_RECORD SET:_
★ ★ ★ ★ ★ ★ ★

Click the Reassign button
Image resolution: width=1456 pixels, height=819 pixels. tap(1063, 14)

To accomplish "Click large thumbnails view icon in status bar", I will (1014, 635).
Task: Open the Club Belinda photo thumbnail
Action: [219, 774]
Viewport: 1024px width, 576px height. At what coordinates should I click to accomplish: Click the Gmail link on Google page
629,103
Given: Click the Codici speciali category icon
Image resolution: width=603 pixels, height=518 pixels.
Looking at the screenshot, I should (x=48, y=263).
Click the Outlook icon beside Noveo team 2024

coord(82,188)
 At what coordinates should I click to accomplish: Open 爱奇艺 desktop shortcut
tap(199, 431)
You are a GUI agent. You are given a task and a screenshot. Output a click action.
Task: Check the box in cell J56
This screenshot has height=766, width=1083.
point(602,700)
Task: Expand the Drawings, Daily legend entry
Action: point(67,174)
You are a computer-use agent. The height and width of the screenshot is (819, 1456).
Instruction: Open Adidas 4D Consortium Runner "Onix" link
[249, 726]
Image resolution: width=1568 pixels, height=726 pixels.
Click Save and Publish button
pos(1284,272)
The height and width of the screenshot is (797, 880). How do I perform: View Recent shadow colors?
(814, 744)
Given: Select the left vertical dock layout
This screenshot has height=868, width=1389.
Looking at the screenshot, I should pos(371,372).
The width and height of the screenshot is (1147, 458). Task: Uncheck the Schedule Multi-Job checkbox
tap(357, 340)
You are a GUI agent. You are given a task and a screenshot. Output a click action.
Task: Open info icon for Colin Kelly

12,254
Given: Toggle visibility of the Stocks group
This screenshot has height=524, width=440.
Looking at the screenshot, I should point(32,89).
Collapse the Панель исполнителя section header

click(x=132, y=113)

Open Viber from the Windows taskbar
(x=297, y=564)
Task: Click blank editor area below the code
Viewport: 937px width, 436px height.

★ ★ ★ ★ ★ ★ ★

_ASSIGNMENT:_ Transcribe all the material, keeping each word as it is.

_RESPONSE:_
Click the Reassign button
Image resolution: width=1456 pixels, height=819 pixels. tap(1063, 14)

To accomplish "Click large thumbnails view icon in status bar", I will (1014, 635).
Task: Open the Club Belinda photo thumbnail
Action: [219, 774]
Viewport: 1024px width, 576px height. At what coordinates should I click to accomplish: Click the Gmail link on Google page
629,103
Given: Click the Codici speciali category icon
Image resolution: width=603 pixels, height=518 pixels.
Looking at the screenshot, I should (x=48, y=263).
Click the Outlook icon beside Noveo team 2024

coord(82,188)
 At what coordinates should I click to accomplish: Open 爱奇艺 desktop shortcut
tap(199, 431)
You are a GUI agent. You are given a task and a screenshot. Output a click action.
Task: Check the box in cell J56
This screenshot has height=766, width=1083.
point(602,700)
Task: Expand the Drawings, Daily legend entry
Action: point(67,174)
You are a computer-use agent. The height and width of the screenshot is (819, 1456).
Instruction: Open Adidas 4D Consortium Runner "Onix" link
[249, 726]
Image resolution: width=1568 pixels, height=726 pixels.
Click Save and Publish button
pos(1284,272)
The height and width of the screenshot is (797, 880). How do I perform: View Recent shadow colors?
(814, 744)
Given: Select the left vertical dock layout
This screenshot has height=868, width=1389.
Looking at the screenshot, I should pos(371,372).
The width and height of the screenshot is (1147, 458). Task: Uncheck the Schedule Multi-Job checkbox
tap(357, 340)
You are a GUI agent. You are given a task and a screenshot. Output a click action.
Task: Open info icon for Colin Kelly

12,254
Given: Toggle visibility of the Stocks group
This screenshot has height=524, width=440.
Looking at the screenshot, I should point(32,89).
Collapse the Панель исполнителя section header

click(x=132, y=113)

Open Viber from the Windows taskbar
(x=297, y=564)
Task: Click blank editor area below the code
Viewport: 937px width, 436px height.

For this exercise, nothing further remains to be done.